On this particular occasion he had come to me to score, Cissy being out of business and steadfastly refusing to open her door to anyone; and when he asked if he could use my room to get off in, I agreed, figuring that he was an old hand at the game and knew what he was doing. The stuff I was holding was good, but not exceptionally so; yet the moment Roy took the needle out of his arm, his eyeballs rolled back inside his skull and he buckled at the knees, collapsing onto the floor like a hundredweight sack of coal. It wasn’t a particularly large shot he had taken either, but smack sometimes gets you like that, especially if you only use it occasionally: maybe the stuff is just a little stronger than your body is used to; or perhaps your metabolism is running more slowly than normal, leaving you feeling depressed and not quite up to par that day. But whatever the reason, it was obvious that Roy was out for the count; and not only that — as I ran over to where his crumpled body lay and knelt beside him, I could hear a horrible gurgling noise coming from his throat, while his lips were beginning to turn
a definite shade of pale, pale blue.
A couple of other friends, Sid and Jenny, were in the room with me, and we tried everything we could to bring Roy around, but without success. If I’d been a good Boy Scout, alert and well-prepared, I’d have had a few shots of Naltrexone or some other opiate antagonist ready for such emergencies. But I wasn’t. I was just a fucked-up small-time junkie loser trying to survive from day to day, and all three of us were freaking now at the prospect of Roy’s imminent death. First we tried ice-cubes down the front of his pants (shock therapy if you like), then lifted him up by his arms, trying to make him walk around to keep his blood circulation going. But he was a big guy, and dead weight, and even though there were three of us we could hardly move him, let alone get him to walk. He crumpled again and lay slumped against an armchair, while I slapped his face hard and shouted at the fucker not to die; but by now he was really turning blue, and a long line of drool was dripping from one corner of his mouth. As far as I could see he wasn’t breathing at all.
Jenny was crying, and I was feeling pretty close to total panic myself; Sid, though, who knew something about first aid, pulled Roy’s legs out from beneath him, so that he was now lying on his back full-length on the floor, then put an ear to his chest, listening for any heartbeat.
“He’s still alive, but only just … Quick, get a salt shot together and stick it into his mainline, it might just do the trick — I’ll give him mouth-to-mouth to get his breathing going again.”
I couldn’t believe that Sid was being so calm and collected about the whole affair.

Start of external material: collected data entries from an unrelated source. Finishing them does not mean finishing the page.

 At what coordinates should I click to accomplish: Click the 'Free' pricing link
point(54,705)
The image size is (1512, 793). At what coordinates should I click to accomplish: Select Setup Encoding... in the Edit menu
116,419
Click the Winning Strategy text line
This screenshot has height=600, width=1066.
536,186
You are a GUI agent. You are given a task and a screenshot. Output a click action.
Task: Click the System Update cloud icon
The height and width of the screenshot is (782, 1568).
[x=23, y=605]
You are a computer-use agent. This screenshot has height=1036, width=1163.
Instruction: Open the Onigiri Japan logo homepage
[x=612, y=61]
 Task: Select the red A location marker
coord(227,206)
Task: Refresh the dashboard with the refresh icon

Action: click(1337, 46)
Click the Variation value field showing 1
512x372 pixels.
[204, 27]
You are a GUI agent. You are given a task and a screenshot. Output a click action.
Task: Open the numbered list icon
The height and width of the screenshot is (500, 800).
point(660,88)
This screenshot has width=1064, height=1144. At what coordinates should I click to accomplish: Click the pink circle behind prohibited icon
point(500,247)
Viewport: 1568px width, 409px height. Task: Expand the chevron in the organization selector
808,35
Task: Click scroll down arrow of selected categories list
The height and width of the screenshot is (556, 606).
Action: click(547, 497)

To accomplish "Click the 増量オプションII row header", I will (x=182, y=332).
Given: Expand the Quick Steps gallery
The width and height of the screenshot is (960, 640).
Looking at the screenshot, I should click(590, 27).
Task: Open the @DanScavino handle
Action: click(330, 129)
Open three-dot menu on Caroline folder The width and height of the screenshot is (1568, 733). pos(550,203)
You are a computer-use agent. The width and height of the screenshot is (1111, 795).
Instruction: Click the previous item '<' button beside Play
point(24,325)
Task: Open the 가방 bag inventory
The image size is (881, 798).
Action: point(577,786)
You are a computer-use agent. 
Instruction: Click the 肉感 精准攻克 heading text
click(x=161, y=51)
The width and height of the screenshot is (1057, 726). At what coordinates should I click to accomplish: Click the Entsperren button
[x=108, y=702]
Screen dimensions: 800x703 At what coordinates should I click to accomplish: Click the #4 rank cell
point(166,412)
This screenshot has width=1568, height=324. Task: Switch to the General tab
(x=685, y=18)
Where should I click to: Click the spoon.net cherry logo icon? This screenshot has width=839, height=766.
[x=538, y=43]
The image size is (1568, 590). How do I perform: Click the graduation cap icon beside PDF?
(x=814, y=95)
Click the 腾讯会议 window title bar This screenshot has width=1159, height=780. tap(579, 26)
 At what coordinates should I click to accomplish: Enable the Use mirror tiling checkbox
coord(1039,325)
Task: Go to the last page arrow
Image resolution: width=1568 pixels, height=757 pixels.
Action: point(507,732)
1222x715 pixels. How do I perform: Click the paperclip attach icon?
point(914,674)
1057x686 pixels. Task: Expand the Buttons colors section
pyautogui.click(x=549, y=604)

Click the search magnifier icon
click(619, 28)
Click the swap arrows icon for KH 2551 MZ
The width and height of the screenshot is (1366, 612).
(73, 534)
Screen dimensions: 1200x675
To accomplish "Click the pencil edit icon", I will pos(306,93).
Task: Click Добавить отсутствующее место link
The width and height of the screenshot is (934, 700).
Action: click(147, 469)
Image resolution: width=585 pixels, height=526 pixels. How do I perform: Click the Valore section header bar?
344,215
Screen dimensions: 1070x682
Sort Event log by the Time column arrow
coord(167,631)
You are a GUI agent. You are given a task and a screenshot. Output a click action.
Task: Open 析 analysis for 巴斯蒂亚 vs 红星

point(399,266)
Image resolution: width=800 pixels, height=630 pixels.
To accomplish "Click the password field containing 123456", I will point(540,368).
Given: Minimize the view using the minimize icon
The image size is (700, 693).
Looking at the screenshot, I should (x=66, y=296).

I was totally losing it at this point, while Jenny was in hysterics, begging Roy not to die; but I did as I was told and prepared the shot, sticking it into the big vein in his left arm, while Sid continued to give him mouth-to-mouth resuscitation and
CPR
. Suddenly, Roy’s eyelids flickered and he coughed, or rather spluttered, and Jenny cried out in joy as he twitched a little then moved his head to one side. But
sadly the celebration was premature, a bit like watching Frankenstein’s first unsuccessful experiment, and a moment later Roy’s breathing faltered once again, leaving him lying corpse-like on the floor.